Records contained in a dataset

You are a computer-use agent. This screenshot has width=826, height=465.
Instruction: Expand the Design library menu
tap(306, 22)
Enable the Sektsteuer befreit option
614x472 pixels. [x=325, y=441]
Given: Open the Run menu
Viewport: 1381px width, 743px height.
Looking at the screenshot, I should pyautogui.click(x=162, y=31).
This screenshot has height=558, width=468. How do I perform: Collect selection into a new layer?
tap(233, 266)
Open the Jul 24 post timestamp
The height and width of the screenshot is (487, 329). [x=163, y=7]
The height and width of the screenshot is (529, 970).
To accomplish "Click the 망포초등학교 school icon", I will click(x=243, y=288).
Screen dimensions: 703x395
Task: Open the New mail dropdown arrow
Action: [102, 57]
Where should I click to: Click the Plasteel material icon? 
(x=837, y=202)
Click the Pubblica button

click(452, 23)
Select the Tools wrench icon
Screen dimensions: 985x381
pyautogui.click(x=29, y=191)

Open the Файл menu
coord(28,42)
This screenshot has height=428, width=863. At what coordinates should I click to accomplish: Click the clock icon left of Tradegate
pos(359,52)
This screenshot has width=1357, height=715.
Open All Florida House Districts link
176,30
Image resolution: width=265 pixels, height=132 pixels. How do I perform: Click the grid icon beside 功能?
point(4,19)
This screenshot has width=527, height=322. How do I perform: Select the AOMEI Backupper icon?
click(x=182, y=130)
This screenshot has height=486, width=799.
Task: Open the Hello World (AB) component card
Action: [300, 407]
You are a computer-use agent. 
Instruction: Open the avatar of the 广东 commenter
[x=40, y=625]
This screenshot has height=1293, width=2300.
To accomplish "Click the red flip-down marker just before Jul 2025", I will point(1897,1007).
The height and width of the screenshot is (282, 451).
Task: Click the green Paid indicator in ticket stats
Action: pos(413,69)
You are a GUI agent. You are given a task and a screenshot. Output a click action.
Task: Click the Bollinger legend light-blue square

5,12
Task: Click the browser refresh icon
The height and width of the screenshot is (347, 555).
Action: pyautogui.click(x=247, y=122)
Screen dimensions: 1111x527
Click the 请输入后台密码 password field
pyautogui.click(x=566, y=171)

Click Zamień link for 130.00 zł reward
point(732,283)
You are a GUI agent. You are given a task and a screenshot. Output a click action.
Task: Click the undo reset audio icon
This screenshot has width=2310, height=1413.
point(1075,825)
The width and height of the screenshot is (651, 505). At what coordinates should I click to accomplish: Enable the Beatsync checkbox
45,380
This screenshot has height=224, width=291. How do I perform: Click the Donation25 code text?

Short exercise → Write out all of the rows above, character for character, with nothing left out or changed.

Task answer →
You are a computer-use agent. This screenshot has width=826, height=465.
Instruction: Expand the Design library menu
tap(306, 22)
Enable the Sektsteuer befreit option
614x472 pixels. [x=325, y=441]
Given: Open the Run menu
Viewport: 1381px width, 743px height.
Looking at the screenshot, I should pyautogui.click(x=162, y=31).
This screenshot has height=558, width=468. How do I perform: Collect selection into a new layer?
tap(233, 266)
Open the Jul 24 post timestamp
The height and width of the screenshot is (487, 329). [x=163, y=7]
The height and width of the screenshot is (529, 970).
To accomplish "Click the 망포초등학교 school icon", I will click(x=243, y=288).
Screen dimensions: 703x395
Task: Open the New mail dropdown arrow
Action: [102, 57]
Where should I click to: Click the Plasteel material icon? 
(x=837, y=202)
Click the Pubblica button

click(452, 23)
Select the Tools wrench icon
Screen dimensions: 985x381
pyautogui.click(x=29, y=191)

Open the Файл menu
coord(28,42)
This screenshot has height=428, width=863. At what coordinates should I click to accomplish: Click the clock icon left of Tradegate
pos(359,52)
This screenshot has width=1357, height=715.
Open All Florida House Districts link
176,30
Image resolution: width=265 pixels, height=132 pixels. How do I perform: Click the grid icon beside 功能?
point(4,19)
This screenshot has width=527, height=322. How do I perform: Select the AOMEI Backupper icon?
click(x=182, y=130)
This screenshot has height=486, width=799.
Task: Open the Hello World (AB) component card
Action: [300, 407]
You are a computer-use agent. 
Instruction: Open the avatar of the 广东 commenter
[x=40, y=625]
This screenshot has height=1293, width=2300.
To accomplish "Click the red flip-down marker just before Jul 2025", I will point(1897,1007).
The height and width of the screenshot is (282, 451).
Task: Click the green Paid indicator in ticket stats
Action: pos(413,69)
You are a GUI agent. You are given a task and a screenshot. Output a click action.
Task: Click the Bollinger legend light-blue square

5,12
Task: Click the browser refresh icon
The height and width of the screenshot is (347, 555).
Action: pyautogui.click(x=247, y=122)
Screen dimensions: 1111x527
Click the 请输入后台密码 password field
pyautogui.click(x=566, y=171)

Click Zamień link for 130.00 zł reward
point(732,283)
You are a GUI agent. You are given a task and a screenshot. Output a click action.
Task: Click the undo reset audio icon
This screenshot has width=2310, height=1413.
point(1075,825)
The width and height of the screenshot is (651, 505). At what coordinates should I click to accomplish: Enable the Beatsync checkbox
45,380
This screenshot has height=224, width=291. How do I perform: Click the Donation25 code text?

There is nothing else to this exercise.